Directrice de recherche Inserm, Roxana Khazen est à la tête du projet Mask S. Elle aussi est épaulée par des membres du laboratoire Infinity. Son but ? Développer un concept scientifique original pour améliorer les performances de l’immunothérapie pour le traitement du cancer. Les lymphocytes T cytotoxiques (CTL), qui jouent un rôle clé dans l’immunité anti-tumorale grâce à leur capacité à éliminer des cellules cancéreuses, se sont révélées après études hétérogènes. Certaines montrent en effet « une cytotoxicité réduite alors que d’autres se comportent en “super tueurs” ». Avec Mask S, la scientifique entend différencier l’organisation moléculaire des faibles et des super tueurs afin « de développer de nouvelles stratégies d’optimisation des immunothérapies cellulaires ».

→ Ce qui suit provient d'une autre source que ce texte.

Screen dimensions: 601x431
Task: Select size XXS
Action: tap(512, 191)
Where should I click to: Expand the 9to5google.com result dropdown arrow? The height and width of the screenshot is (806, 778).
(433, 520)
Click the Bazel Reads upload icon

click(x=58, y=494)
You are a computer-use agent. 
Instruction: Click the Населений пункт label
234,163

Les entreprises : piliers de la philanthropie
En coopération avec une équipe de l’IPBS, l’unité mixte de recherche du CNRS et de l’Université de Toulouse, la chargée de recherche à l’Inserm Anne Montfort développe le projet B Tactic. Celui-ci s’appuie sur des résultats prometteurs obtenus dans le cadre de deux essais cliniques et d’analyse in vivo. Résultats qui montraient que dans le mélanome (cancer de la peau ou des muqueuses), « l’ajout d’anticorps anti-TNF [1] améliore l’efficacité clinique des inhibiteurs des points de contrôle immunitaires, groupe de protéines présentes à la surface des lymphocytes T qui empêchent le système immunitaire de détruire les cellules cancéreuses ». L’enjeu pour les chercheurs impliqués étant maintenant de mieux comprendre et surtout de démontrer l’efficacité du mécanisme d’action de ces anticorps TNF.
Débloqués entre trois et six mois, contre un an en règle générale, les fonds alloués pour financer ces quatre projets proviennent exclusivement de dons d’entreprises et de particuliers, de petits et de grands donateurs. Plus de 200 sociétés soutiennent ainsi la Fondation Toulouse Cancer Santé, dont Total Energies, Euryale, Newrest, Stella Groupe ou encore Pierre Fabre.

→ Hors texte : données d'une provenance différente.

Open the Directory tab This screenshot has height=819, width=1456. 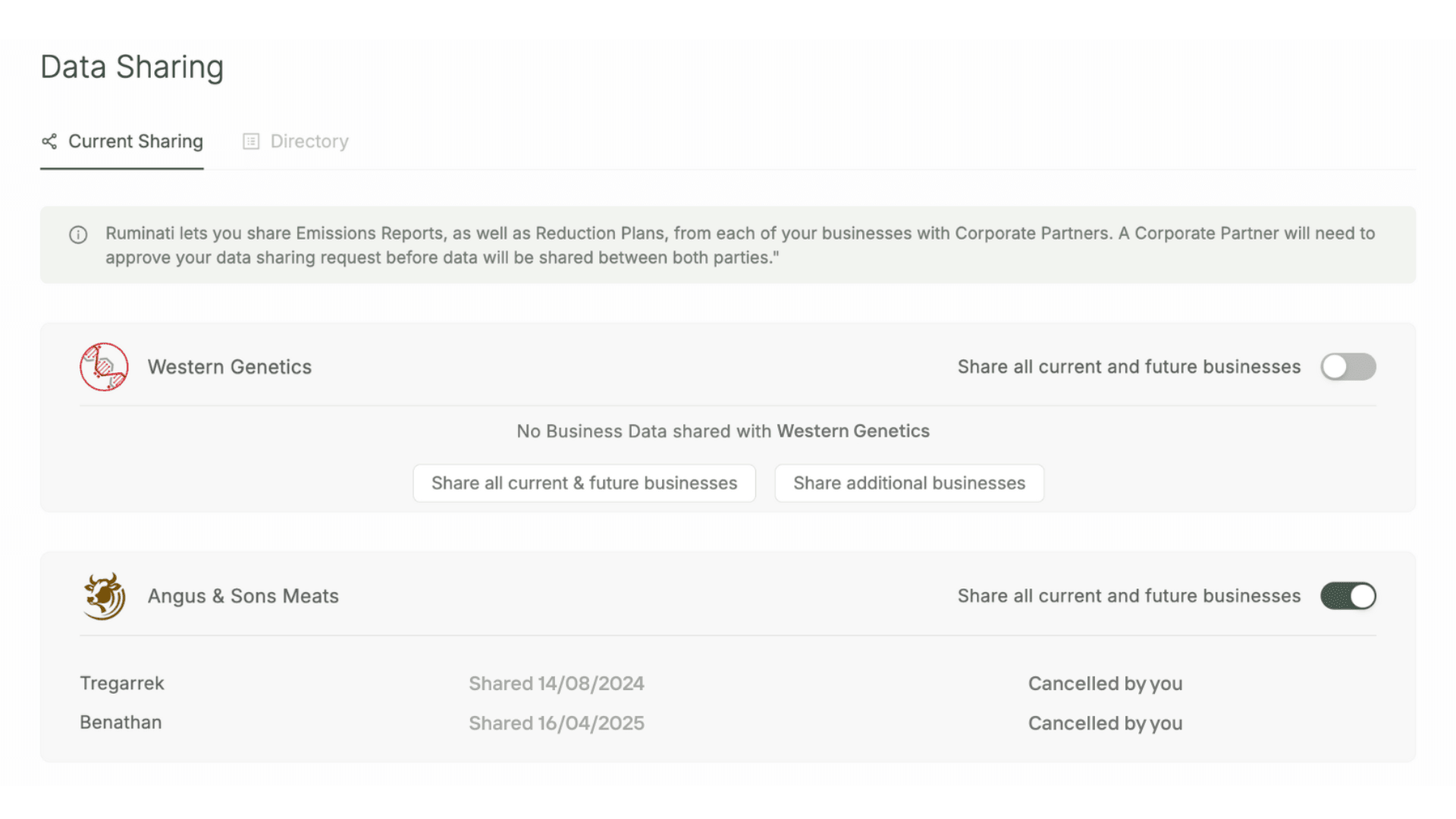(x=309, y=142)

Une générosité et un engagement, parfois de longue date, salués par Gilles Favre qui « remercie chaleureusement les donateurs, toujours plus nombreux à soutenir ces équipes de chercheurs totalement engagés dans cette course vers la guérison ».
[1] Le terme « anti-TNF » désigne un ensemble de médicaments biologiques conçus pour cibler spécifiquement le facteur de nécrose tumorale de type alpha (TNF-α), une cytokine clé dans l’orchestration de la réponse inflammatoire de l’organisme (source Futura Sciences).